Let me say somewhat sheepishly, I skimmed it. The analysis of present and future candidates at each position is interesting, but what I was mainly looking for was an explanation of the points in the new monitor.

"In general, if a player has more than 100 points in the Hall of Fame monitor by the end of his career, he probably will be selected to the Hall of Fame."

That's pretty neat. Roy Halladay, for example, ended with exactly 100 points in his career. Will he make the Hall? It's going to be close.

Tim Raines scored 99 points. And he finally squeaked in.

Which brings us to Joe Mauer. He so far has 89 points. When he was 25 (in 2008), he had 25 points. When he was 26, he had 50. When he was 27, he had 66. He was moving along like a house afire.

When he was 31, he had 83. When he was 32, he had 84. When he was 33, he had 85. Now, at 34, he's at 89.

He did something this year to gain four points toward election in the Hall of Fame. Really? I mean, it was a decent season, for Joe Mauer of late, but for a first baseman? Was he even above average in the AL?

His OPS+ was 116, which is pretty good. But Brandon Belt's was 117, and I doubt Bill thinks he's on a Hall of Fame track. What conceivably did Mauer do in 2014, when he was 31, to burnish his credentials, even by a point?

So I that's why I would like to see a complete list of the ingredients. Do you get a point, or two or three, for batting .300? But no points if you bat .299?

I look forward to seeing the recipe. And until then, we'll just have to say the meal itself is good.

Dick Allen, for instance, finished with 118 points. And we all know he should be in the Hall of Fame.

Alex Patton Alex
Nov 30 '17

3 more hits last night, including his 400th career double.

Since May 1st, Mauer is slashing .328/.409/.457.

So glad to see Mauer being relevant again.

I am really pulling for the Twins.

Keith Cromer Slyke
Sep 22 '17

All of the things Eugene said---oh, the peak was so good---plus the fact that Mauer is as genuinely nice a guy as they come.  And that, rightly or not, matters with voters.

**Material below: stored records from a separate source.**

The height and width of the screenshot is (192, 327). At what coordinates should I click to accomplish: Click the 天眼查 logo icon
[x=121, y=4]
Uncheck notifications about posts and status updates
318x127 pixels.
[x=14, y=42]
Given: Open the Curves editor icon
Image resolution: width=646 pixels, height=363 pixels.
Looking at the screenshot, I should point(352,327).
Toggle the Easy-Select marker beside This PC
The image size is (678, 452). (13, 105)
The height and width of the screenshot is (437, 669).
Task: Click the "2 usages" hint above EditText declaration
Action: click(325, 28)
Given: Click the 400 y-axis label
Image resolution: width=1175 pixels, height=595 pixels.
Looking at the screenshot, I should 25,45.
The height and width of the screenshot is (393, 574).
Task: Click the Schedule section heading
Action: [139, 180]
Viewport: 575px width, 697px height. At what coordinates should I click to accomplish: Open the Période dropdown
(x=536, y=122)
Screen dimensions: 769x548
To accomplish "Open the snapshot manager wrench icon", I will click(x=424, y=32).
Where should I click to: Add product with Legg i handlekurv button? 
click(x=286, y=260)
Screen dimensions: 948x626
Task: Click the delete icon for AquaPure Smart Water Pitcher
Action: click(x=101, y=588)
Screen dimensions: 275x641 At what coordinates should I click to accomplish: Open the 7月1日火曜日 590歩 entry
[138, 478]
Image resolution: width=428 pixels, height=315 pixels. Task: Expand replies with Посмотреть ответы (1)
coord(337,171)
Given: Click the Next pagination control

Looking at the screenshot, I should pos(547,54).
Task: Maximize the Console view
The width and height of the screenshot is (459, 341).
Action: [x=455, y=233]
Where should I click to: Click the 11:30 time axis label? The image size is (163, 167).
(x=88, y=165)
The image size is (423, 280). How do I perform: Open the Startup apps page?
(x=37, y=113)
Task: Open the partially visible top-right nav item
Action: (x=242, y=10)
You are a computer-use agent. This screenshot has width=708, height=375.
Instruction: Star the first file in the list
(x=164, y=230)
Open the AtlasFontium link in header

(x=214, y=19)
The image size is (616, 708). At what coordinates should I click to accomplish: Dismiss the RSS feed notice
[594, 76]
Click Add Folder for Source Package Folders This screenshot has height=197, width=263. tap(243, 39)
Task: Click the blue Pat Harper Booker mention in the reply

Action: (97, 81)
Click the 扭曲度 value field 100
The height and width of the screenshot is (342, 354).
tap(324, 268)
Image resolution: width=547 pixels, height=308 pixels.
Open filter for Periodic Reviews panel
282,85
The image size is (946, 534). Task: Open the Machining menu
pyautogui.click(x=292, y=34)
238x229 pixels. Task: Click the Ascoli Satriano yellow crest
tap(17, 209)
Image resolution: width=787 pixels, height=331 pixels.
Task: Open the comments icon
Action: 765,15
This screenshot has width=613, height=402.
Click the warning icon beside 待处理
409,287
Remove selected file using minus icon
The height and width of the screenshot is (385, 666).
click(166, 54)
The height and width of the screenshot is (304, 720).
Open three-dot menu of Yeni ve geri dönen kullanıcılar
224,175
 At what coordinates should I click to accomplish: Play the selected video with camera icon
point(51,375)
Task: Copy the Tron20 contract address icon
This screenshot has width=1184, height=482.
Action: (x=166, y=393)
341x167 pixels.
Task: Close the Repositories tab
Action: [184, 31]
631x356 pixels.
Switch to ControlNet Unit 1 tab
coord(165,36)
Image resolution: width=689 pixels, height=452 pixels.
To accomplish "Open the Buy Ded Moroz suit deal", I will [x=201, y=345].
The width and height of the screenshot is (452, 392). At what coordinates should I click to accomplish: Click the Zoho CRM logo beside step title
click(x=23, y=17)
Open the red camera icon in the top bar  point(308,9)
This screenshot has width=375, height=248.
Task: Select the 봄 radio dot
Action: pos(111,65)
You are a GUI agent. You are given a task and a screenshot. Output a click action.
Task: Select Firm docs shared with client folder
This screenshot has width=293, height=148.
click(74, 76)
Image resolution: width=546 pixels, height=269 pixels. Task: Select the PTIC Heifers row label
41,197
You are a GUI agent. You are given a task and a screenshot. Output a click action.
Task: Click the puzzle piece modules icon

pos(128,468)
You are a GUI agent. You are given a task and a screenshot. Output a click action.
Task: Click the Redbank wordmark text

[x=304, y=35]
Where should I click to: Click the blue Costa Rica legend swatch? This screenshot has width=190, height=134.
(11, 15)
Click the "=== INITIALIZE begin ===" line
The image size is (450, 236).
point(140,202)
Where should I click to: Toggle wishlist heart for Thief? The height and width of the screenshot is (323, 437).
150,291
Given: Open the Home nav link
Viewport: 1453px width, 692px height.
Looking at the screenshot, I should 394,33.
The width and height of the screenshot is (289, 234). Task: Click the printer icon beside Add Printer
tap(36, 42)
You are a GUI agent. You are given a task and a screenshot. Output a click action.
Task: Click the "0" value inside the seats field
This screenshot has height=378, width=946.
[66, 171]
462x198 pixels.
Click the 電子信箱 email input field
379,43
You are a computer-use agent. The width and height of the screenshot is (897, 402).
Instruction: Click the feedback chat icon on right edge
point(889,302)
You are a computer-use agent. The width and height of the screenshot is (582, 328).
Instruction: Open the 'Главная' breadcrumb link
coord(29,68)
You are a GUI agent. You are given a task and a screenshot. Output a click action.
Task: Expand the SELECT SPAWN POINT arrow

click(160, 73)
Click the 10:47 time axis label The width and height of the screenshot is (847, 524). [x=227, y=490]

I think he's deserving.  A couple more late .300 BA seasons wouldn't hurt.

Mike Landau ML-
Sep 9 '17
Aaron loves his Twins.
Keith Cromer Slyke
Sep 9 '17

I was anti-Mauer but Eugene and my boss Aaron Gleeman sold me on him a couple of years ago.

Mike Gianella MikeG
Sep 9 '17

Yes, these are merely accumulation years, but his peak was strictly at catcher and it was a hell of a peak.  His 7 best WAR years, all at C, were 5th all-time among catchers behind only Carter, Bench, Piazza, and Ivan Rodriguez, ahead of Fisk, Berra, Munson, Cochrane, and Posey who round out the top 10.

He's 10th in total WAR among players with a majority of games at C behind only Hall of Famers - Bench, Carter, IRod, Fisk, Berra, Piazza, Dickey, and Hartnett.  Mickey Cochrane, Buch Ewing, Ernie Lombardi are all behind him.  Ted Simmons too, who belongs in.

Luckily the voters are changing so the 136 (probably 155 when he retires) won't count too much against him.

I don't like a HOF with 24 RF and with only 15 C and 13 3B.  It just doesn't work for me.

Eugene Freedman EugeneFreed
Sep 8 '17

I am a big Mauer guy, a favorite of mine...I even bought his jersey. But I can't see him being a HOF'er, even if he puts up the same numbers the next few years.

Love the OBP, but 136 HR's in 14 years...and he has almost played as much at 1B/DH as catcher.

Again, a big Mauer guy, but just can't see him sniffing Cooperstown.